Apesar do menor ritmo na colheita, a comercialização da pluma está nos mesmos patamares do mesmo período do ano passado. Segundo Décio Tocantins, diretor-executivo da Ampa, cerca de 70% da produção nacional, estimada em 1,05 milhão de toneladas, já está comprometida com os mercados interno e externo. Só com as exportações cerca de 350 mil já foram negociadas antecipadamente, de acordo com levantamento da Safras&Mercado.
Para 2007, outras 350 mil toneladas de algodão já estão comprometidas com exportação. As boas perspectivas de embarques para o próximo ano podem levar os produtores a aumentar a área plantada com a algodão para a próxima safra, a 2006/07.
Segundo Miguel Biegai, analista da Safras&Mercado, a área pode crescer de 15% a 40%, dependendo dos fatores internacionais. "Há uma redução do quadro de oferta e demanda mundial de algodão", disse Biegai. Nos EUA, o clima seco na região do Texas deverá derrubar a produção daquele país. Outro fator altista é a expectativa de que a China libere novas cotas de importação de algodão nos próximos meses. "Se isso de fato ocorrer, os preços devem subir mais", disse.

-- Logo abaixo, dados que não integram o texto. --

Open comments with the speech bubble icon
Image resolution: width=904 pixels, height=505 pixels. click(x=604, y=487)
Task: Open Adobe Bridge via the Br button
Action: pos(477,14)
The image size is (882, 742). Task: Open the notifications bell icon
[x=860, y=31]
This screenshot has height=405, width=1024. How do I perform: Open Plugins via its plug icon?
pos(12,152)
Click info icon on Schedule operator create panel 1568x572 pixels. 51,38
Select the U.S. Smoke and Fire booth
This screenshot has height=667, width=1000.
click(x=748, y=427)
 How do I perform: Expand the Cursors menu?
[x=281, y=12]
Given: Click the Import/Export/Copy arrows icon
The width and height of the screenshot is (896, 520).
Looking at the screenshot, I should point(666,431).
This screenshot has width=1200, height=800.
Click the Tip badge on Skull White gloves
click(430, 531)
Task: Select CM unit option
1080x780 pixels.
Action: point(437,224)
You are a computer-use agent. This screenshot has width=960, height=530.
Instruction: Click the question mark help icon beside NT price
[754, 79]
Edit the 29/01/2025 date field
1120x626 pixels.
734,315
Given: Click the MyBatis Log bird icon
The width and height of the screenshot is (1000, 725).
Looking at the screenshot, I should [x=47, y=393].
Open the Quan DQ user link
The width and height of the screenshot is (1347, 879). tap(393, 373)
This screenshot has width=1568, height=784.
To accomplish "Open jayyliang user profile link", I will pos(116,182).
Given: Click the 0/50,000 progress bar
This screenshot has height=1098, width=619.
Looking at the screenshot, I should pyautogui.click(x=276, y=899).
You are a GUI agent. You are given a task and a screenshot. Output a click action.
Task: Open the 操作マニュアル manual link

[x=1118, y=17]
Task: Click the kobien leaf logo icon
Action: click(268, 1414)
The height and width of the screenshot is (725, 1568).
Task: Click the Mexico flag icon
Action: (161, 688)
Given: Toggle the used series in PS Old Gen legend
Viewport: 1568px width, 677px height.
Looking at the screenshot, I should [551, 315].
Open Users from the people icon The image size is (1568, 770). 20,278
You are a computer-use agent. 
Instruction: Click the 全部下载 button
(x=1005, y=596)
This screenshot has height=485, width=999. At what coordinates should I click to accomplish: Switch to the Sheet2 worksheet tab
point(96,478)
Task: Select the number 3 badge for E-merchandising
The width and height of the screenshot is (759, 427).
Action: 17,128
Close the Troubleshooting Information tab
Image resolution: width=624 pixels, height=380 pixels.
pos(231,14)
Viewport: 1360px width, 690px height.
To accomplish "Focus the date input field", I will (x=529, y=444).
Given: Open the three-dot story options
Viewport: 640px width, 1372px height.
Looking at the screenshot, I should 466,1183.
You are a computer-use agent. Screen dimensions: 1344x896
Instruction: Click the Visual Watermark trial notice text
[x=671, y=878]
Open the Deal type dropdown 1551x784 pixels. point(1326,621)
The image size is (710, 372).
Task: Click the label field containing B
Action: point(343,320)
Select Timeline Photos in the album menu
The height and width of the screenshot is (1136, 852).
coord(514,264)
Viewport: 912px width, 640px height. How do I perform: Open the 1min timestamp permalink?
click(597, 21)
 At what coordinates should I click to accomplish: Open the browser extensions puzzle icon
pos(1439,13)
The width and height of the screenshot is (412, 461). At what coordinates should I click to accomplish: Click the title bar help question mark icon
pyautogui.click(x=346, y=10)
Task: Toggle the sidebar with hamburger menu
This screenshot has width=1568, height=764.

A atual área plantada com algodão no país é de 845,3 mil hectares, 30% menor em relação à safra 2004/05. Os produtores da Ampa, contudo, estão menos otimistas em relação ao aumento da área plantada. Segundo De Marco, os produtores poderão, no máximo, manter a área plantada. O plantio ocorre a partir de novembro no Centro-Oeste.
De Marco, que também preside a Câmara Setorial da Cadeia do Algodão, lembrou que os produtores de algodão estão altamente endividados, o que inibe maiores investimentos nas lavouras. O câmbio desfavorável também é um fator de desestimulo para a cadeia.
De acordo com Biegai, entretanto, os preços futuros para 2007 devem ser o fator de incentivo para esses produtores.
No mercado interno, as cotações da pluma estão em queda por conta do avanço da colheita. Em São Paulo, a pluma está cotada a R$ 1,23 a libra-peso, queda de 8,2% em relação há duas semanas, segundo a Safras&Mercado.